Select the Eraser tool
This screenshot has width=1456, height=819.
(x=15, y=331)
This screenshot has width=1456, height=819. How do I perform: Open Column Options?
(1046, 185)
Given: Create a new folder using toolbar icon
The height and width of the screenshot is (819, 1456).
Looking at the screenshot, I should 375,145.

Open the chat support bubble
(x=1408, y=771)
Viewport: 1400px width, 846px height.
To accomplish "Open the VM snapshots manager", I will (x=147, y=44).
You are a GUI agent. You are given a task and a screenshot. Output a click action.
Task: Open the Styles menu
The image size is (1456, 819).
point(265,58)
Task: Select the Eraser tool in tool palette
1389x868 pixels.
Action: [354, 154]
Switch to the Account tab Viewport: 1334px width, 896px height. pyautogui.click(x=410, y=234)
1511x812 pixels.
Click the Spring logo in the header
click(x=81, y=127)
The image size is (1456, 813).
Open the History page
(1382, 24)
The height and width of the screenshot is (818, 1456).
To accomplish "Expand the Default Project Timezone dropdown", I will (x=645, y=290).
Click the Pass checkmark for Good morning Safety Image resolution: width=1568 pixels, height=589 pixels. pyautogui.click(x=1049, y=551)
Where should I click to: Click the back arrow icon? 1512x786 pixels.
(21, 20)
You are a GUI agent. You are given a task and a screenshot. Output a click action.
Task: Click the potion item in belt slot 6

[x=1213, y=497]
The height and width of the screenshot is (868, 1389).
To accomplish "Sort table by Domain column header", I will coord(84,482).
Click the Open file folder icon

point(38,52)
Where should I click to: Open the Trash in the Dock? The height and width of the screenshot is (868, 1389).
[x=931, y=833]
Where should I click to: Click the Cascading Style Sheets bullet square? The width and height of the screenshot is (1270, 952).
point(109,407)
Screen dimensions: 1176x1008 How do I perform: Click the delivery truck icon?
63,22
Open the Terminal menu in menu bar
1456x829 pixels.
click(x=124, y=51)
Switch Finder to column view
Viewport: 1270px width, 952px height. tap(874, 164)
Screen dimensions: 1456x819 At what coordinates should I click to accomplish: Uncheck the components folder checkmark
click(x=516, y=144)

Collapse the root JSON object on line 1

» What this task involves: Leaving out all lines before the one containing "Task: Open the Styles menu", copy that line and the rest through the end of the listing above exactly.

» Response to the exercise:
Task: Open the Styles menu
The image size is (1456, 819).
point(265,58)
Task: Select the Eraser tool in tool palette
1389x868 pixels.
Action: [354, 154]
Switch to the Account tab Viewport: 1334px width, 896px height. pyautogui.click(x=410, y=234)
1511x812 pixels.
Click the Spring logo in the header
click(x=81, y=127)
The image size is (1456, 813).
Open the History page
(1382, 24)
The height and width of the screenshot is (818, 1456).
To accomplish "Expand the Default Project Timezone dropdown", I will (x=645, y=290).
Click the Pass checkmark for Good morning Safety Image resolution: width=1568 pixels, height=589 pixels. pyautogui.click(x=1049, y=551)
Where should I click to: Click the back arrow icon? 1512x786 pixels.
(21, 20)
You are a GUI agent. You are given a task and a screenshot. Output a click action.
Task: Click the potion item in belt slot 6

[x=1213, y=497]
The height and width of the screenshot is (868, 1389).
To accomplish "Sort table by Domain column header", I will coord(84,482).
Click the Open file folder icon

point(38,52)
Where should I click to: Open the Trash in the Dock? The height and width of the screenshot is (868, 1389).
[x=931, y=833]
Where should I click to: Click the Cascading Style Sheets bullet square? The width and height of the screenshot is (1270, 952).
point(109,407)
Screen dimensions: 1176x1008 How do I perform: Click the delivery truck icon?
63,22
Open the Terminal menu in menu bar
1456x829 pixels.
click(x=124, y=51)
Switch Finder to column view
Viewport: 1270px width, 952px height. tap(874, 164)
Screen dimensions: 1456x819 At what coordinates should I click to accomplish: Uncheck the components folder checkmark
click(x=516, y=144)

Collapse the root JSON object on line 1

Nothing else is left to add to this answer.